What you need to do
a - Answer these from the Spark transcript, one answer per line, marked the same way:
(i) How many cores and how many gigabytes does the new connection have?
(ii) Which package does Spark need in order to parse S3 bucket files?
(iii) What do all the files in the folder have in common that lets a path stand in for file names?
b - Revise the part of the Spark transcript starting at "Okay, so 16" and ending at "going to do.", putting "worker nodes" wherever "executors" appears.

Document section
========

And this is the important piece. The default packages is where I tell Spark what package to use during its, while it's running. And in this case, this Hadoop AWS is the one that we need to run to, for it to be able to parse S3 bucket files. So I opened the connection and that should create a new one here.
Okay, so 16 cores and 17 gigabytes. It's not bad. And that's my spot. Okay. And now this is really cool. So I can tell the path on the Spark read CSV. I'm telling Spark to go to this path. And this path right here, S3A flights data full is this right here. So I have an S3 bucket in this full folder. I have these CSV files, right? And see how big they are. So what I'm going to do is I'm pointing Spark to where the data source is. And I'm telling it to go ahead and don't bring it into memory yet. And don't refer to schema. I'm going to give you what the schema is. And just go ahead and essentially map it. So that's what my executors are going to do.
So it's done. You see that it was a very light job. It's just basically going over to S3 and confirming that what I'm telling it is there. And now, oh, and another thing. I also mentioned that in the first webinar. You notice that I don't put the file names here. I just put in a path, right? And what the trick here is that every single file in here has the same layout. So it's being used just like it would be in Hive if you're related to, if you are aware of how it works in Hive that you have multiple files. But all of them should have the same layout. So they're all considered one big file.
So the next thing I'm going to do is I'm going to cache some of the data. And I'm using compute. So now I can see in storage as the data gets cached. So you see as it's caching. And now we're going to use this data. Once it's fully cached, we're going to go and do some more work with it. So hopefully you see that I'm talking about how to load data and how to do some tuning to better deploy not only new environments, but also your user configurations so they can be tuned in a better way.

========

Information supplied
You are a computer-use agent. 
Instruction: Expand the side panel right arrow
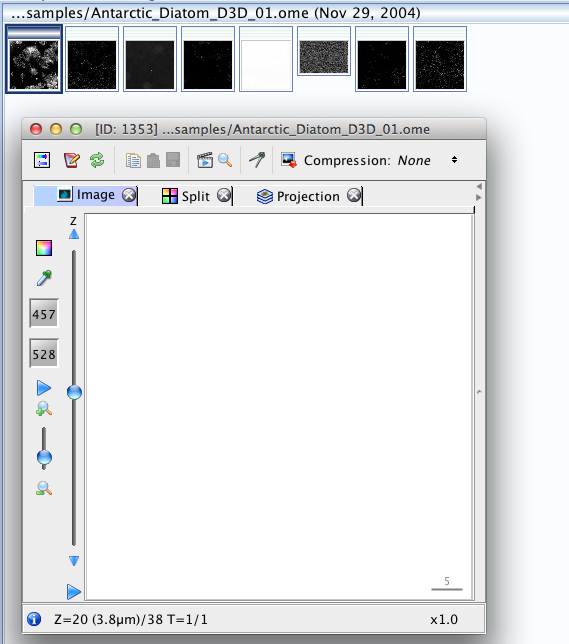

========

Answers to the exercise
a -
(i) 16 cores and 17 gigabytes.
(ii) Hadoop AWS.
(iii) Every file has the same layout.

b -
Okay, so 16 cores and 17 gigabytes. It's not bad. And that's my spot. Okay. And now this is really cool. So I can tell the path on the Spark read CSV. I'm telling Spark to go to this path. And this path right here, S3A flights data full is this right here. So I have an S3 bucket in this full folder. I have these CSV files, right? And see how big they are. So what I'm going to do is I'm pointing Spark to where the data source is. And I'm telling it to go ahead and don't bring it into memory yet. And don't refer to schema. I'm going to give you what the schema is. And just go ahead and essentially map it. So that's what my worker nodes are going to do.